- **Zu erledigen**:
Gib aus dem Text über die Greifswalder NS-Studie den Abschnitt wortgetreu aus, der mit den Worten „Die Universität Greifswald“ beginnt und mit „Historiker Henrik Ebele.“ schließt.

Studie Uni Greifswald war "wertvolles Instrument" während der NS-Zeit

16.10.2015 · Greifswald.

Die Universität Greifswald war während der Zeit des Nationalsozialismus überdurchschnittlich in die Rüstungsforschung eingebunden. Das ist das Ergebnis einer Studie, die am Donnerstag in Greifswald vorgestellt wurde. Demnach war die Uni bereits 1937 zu einem "wertvollen Instrument" des Nationalsozialismus geworden, so der Leiter der Studie, der Historiker Henrik Ebele.

Die Hochschule sei bereit gewesen, sich für "Führer, Volk und Vaterland" in den Dienst nehmen zu lassen, so Historiker Ebele. Jüdische Dozenten wurden vertrieben und die Freiheit von Forschung und Lehre abgeschafft. Professoren beteiligten sich an der Ausformung der rassistischen Ideologie oder arbeiteten für die Rüstungsindustrie. So hatte die Universität einen eindeutigen Forschungsschwerpunkt in den Bereichen Medizin und Naturwissenschaften. Dabei motivierten sich die Wissenschaftler selbst für ihre Forschungen, nur selten gab es auch Anfragen von Behörden oder von der Schutzstaffel (SS).

Die Universität war seit 1933 durch den Druck nationalsozialistischer Studenten einerseits und durch das Wissenschaftsministerium andererseits umgestaltet worden. Mit 24 Professoren und Dozenten verloren rund ein Zehntel aller Lehrenden ihre Position. Durch Eintritt in die Partei oder Berufungen von NSDAP-Mitgliedern stieg deren Anteil im Lehrkörper bis zum Sommersemester 1939 auf über die Hälfte an (55,9 Prozent). 1945 waren etwa zwei Drittel der Professoren und Dozenten Angehörige der Partei (64,3 Prozent). Widerstand gegen das Regime ist von keinem Mitglied des Lehrkörpers geleistet worden.

- **Material zur Übung**:
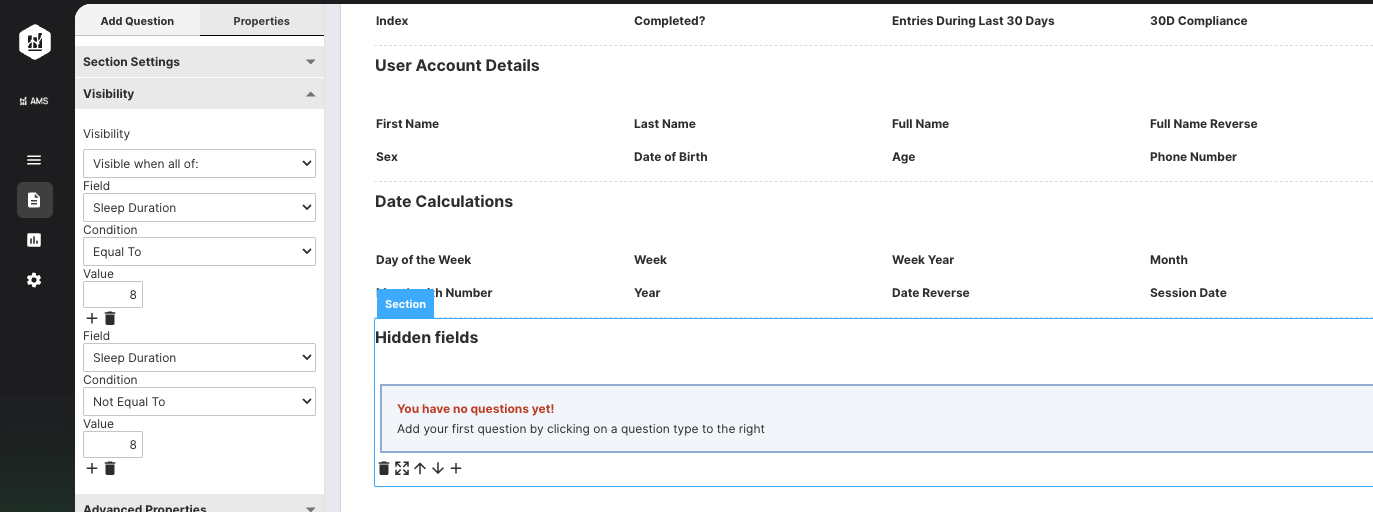The image size is (1373, 512).
Task: Delete the first visibility condition with trash icon
Action: click(110, 318)
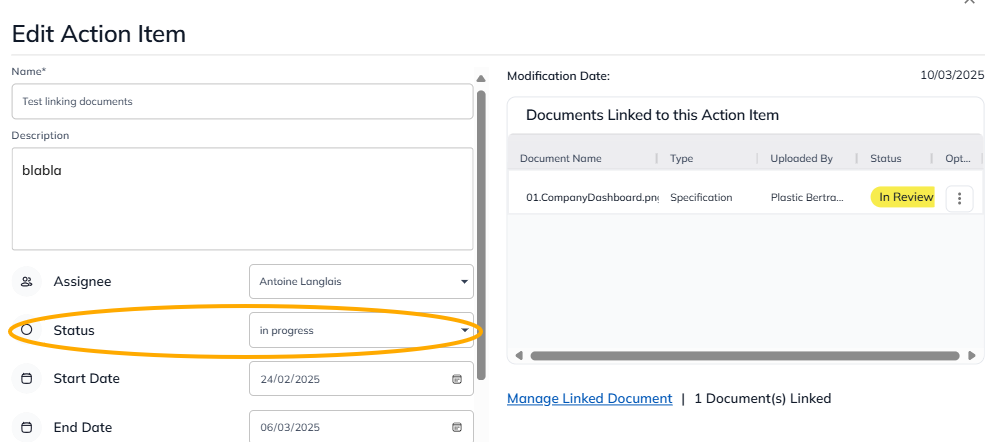Click the Status circle icon
994x442 pixels.
[27, 330]

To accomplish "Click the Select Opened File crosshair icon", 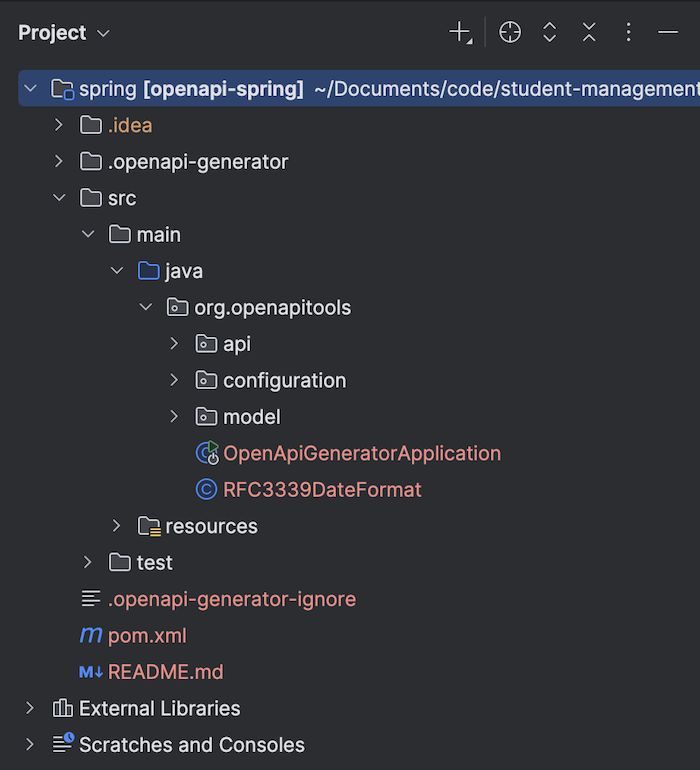I will (510, 33).
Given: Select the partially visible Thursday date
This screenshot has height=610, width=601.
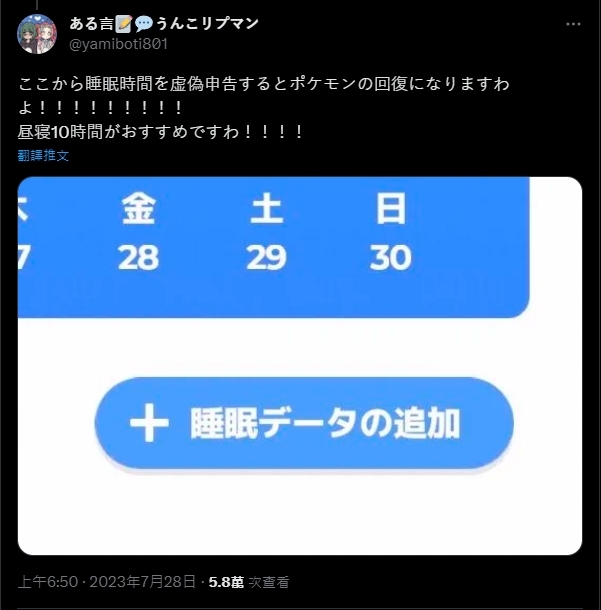Looking at the screenshot, I should pos(24,257).
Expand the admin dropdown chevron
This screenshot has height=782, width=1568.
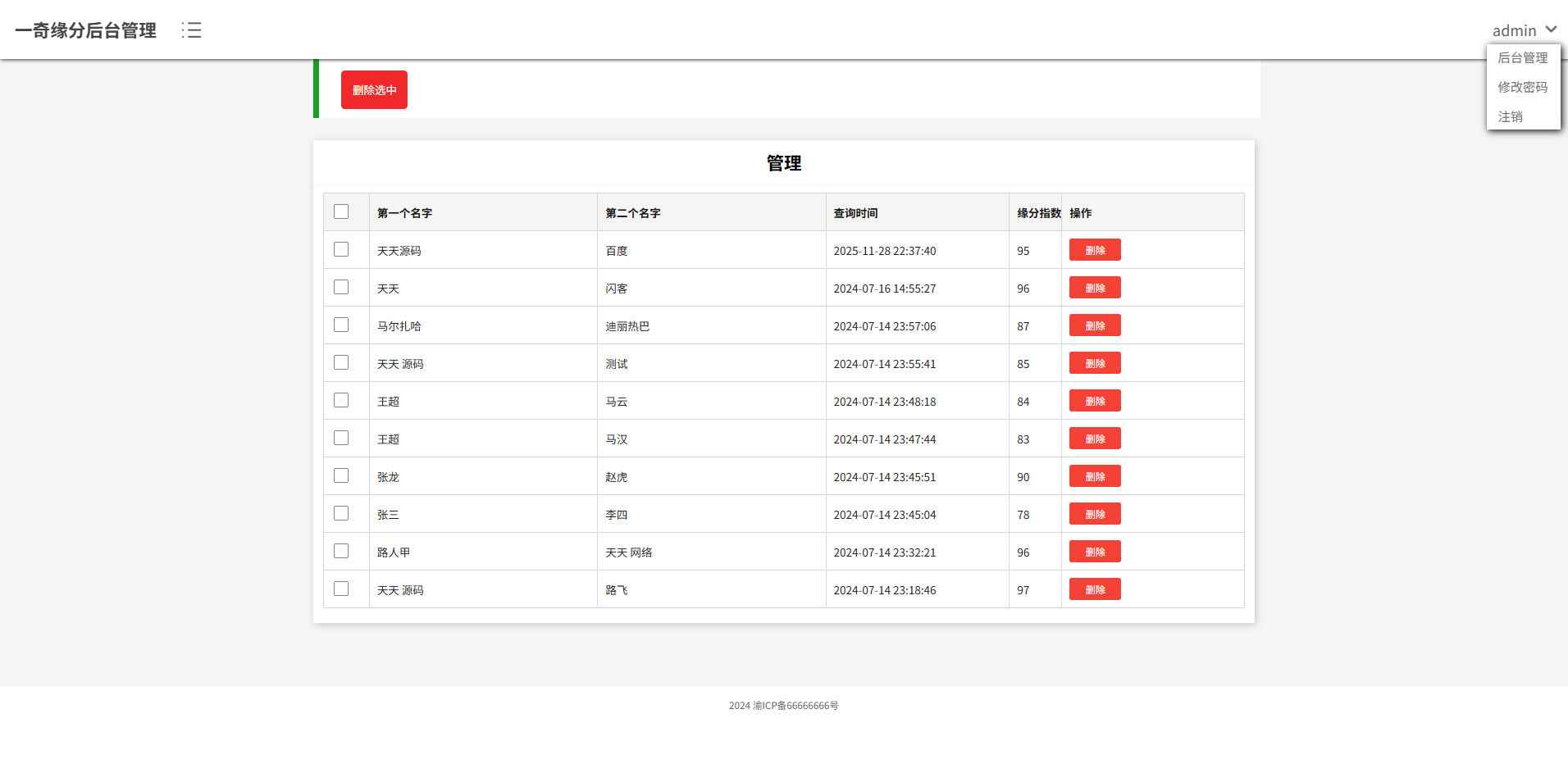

- **Platz für Antwort**:
Die Universität Greifswald war während der Zeit des Nationalsozialismus überdurchschnittlich in die Rüstungsforschung eingebunden. Das ist das Ergebnis einer Studie, die am Donnerstag in Greifswald vorgestellt wurde. Demnach war die Uni bereits 1937 zu einem "wertvollen Instrument" des Nationalsozialismus geworden, so der Leiter der Studie, der Historiker Henrik Ebele.